One of the most important lessons I've learned working on the outskirts of the music industry is that nothing's real until it's actually happening. Highly anticipated albums disappear, promised guest verses are infinitely getting done "next Tuesday" and interviews guaranteed by publicists and managers evaporate without explaination. Unpredictability is simply the nature of the beast, and the key to not getting swallowed by that beast is learning to care enough to be prepared for an opportunity to come to fruition without caring so much you're disappointed when it doesn't.
So while I'm standing in a rain-soaked media tent at Soundset, texting back and forth with Ice Cube's manager, I'm careful not to let my head fall inside the mouth of the beast. After every text I send I'm ready for a reply telling me he's no longer available, or more likely just no reply at all, but no, it keeps looking good and keeps looking good and then suddenly if we can be at Cube's trailer in 10 minutes we can do this interview and now we're walking towards Cube's trailer and opening the door and there he is. It's actually happening.
I'm not often intimidated by rappers, but before I even see him, I'm intimidated by Ice Cube. I'm an '80s baby, and so my memories of O'Shea Jackson are far more closely linked with hearing his snarl on N.W.A. albums than laughing at him during blockbuster comedies. The first time I see Cube he's sitting alone on a couch, sunglasses on, barely acknowledging the people swirling around him. He's not unfriendly, not at all, more like serious, a CEO in his boardroom. He's due to hit the stage in minutes and he's locked in, this is his world and there's never any doubt who's in command.

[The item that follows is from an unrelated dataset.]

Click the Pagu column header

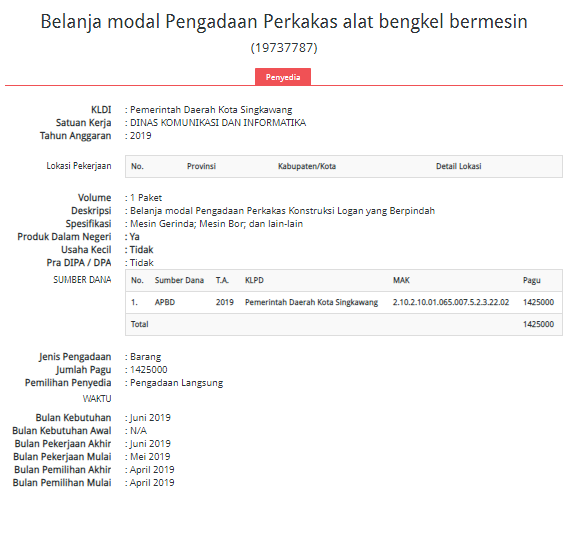pyautogui.click(x=532, y=280)
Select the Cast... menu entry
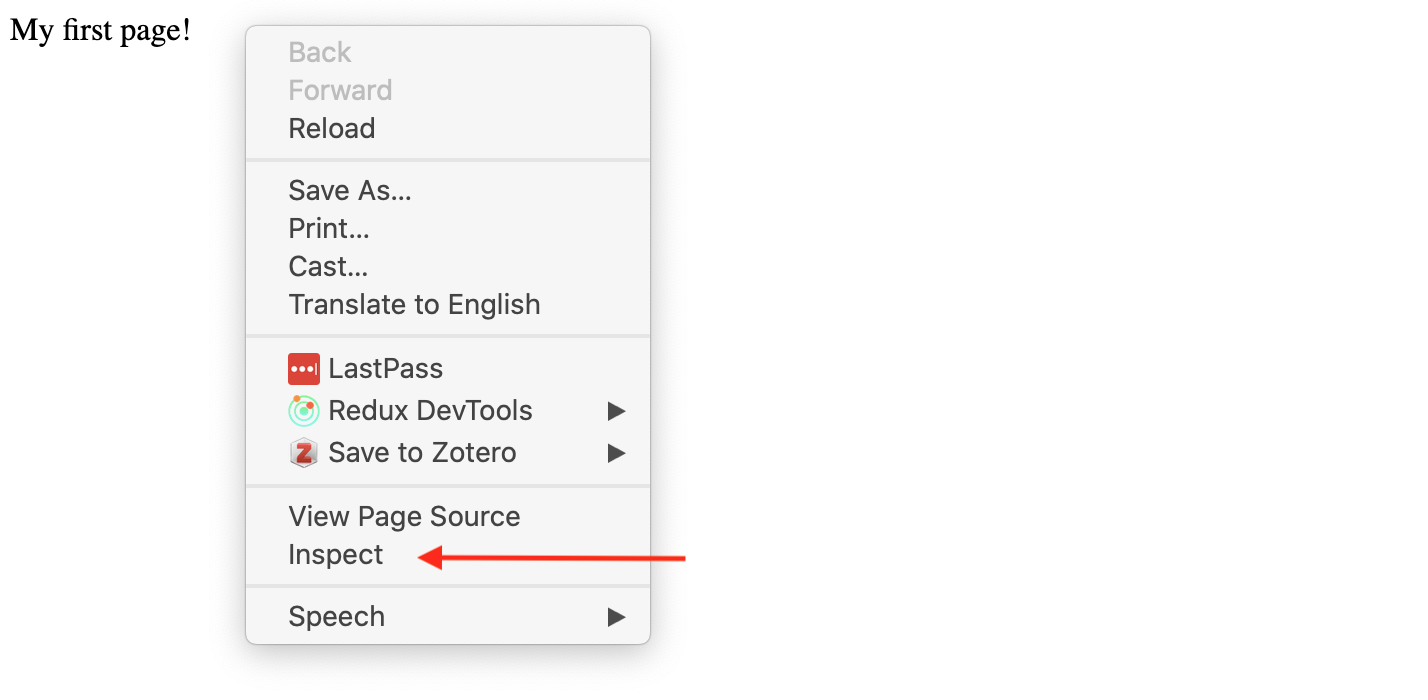 coord(328,267)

Finally we go off into another room and I'm literally face-to-face with the man. I try to steady my nerves by doing that thing where you tell yourself that a famous person is just a human exactly like you're a human, but nope, when you're in the same room as Ice Cube you never forget that you're in the same room as Ice Cube. So I move to Plan B and go to my happy place; talking about rap music. West coast hip-hop is currently experiencing a renaissance of sorts and Cube was a founding father of L.A.'s first explosion onto the national radar. What role does he see himself playing in west coast hip-hop now?
Cube saying that people tend to gravitate towards the new in music, whether that new is actually better or not, has stuck with me since we talked. We're so quick to hop on and off every passing bandwagon that we often take artists who have been around for years for a reason for granted. In many ways veteran artists really are at a disadvatage when it comes to making new hit songs. No matter how dope that new song may be, it's hard to surmount the industry's pull towards new, bright and shiny objects. That's why Cube is so focused on simply making the music he wants to make, powerful advice for artists at any stage of their career.

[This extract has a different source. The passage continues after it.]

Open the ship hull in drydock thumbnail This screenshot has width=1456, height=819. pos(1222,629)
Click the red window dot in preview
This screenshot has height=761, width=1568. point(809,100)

Cube's insistence on making his music, his way, has been a staple of his career since the beginning. Of course he's had platinum albums, of course he's had number one rap singles, but that's always come from making sure that he's making music that's true to himself first and foremost, not bowing to pressure from record execs. I knew it intellectually coming into the interview, but at this point in our conversation I'm starting to truly realize just how much wisdom and knowledge Cube possesses about hip-hop, music and the world. So I dug a little deeper - hip-hop has always been scapegoated and protested against, and Ice Cube is no stranger to controversy. What value does he see in hip-hop and his music?
I went on to ask him quickly about his long-awaited album Everythang's Corrupt album because it felt like I had to - he's holding onto it until he's 100 percent happy with it and 100 percent available to really promote it - and then it was time for me to leave and for Cube to rock a crowd of thousands. More often that not the things you want most to have happen don't, but sometimes, against the odds, they do. You really do get to sit down with a legendary rapper you grew up listening to, you really do get to see a side of Cube that we often don't get through only his movies, and it really does leave you with an even deeper appreciation for both the man's legacy and his current place in hip-hop. It's rare, but at these moments spending your life wrestling with the beasts of unpredictability is worth it.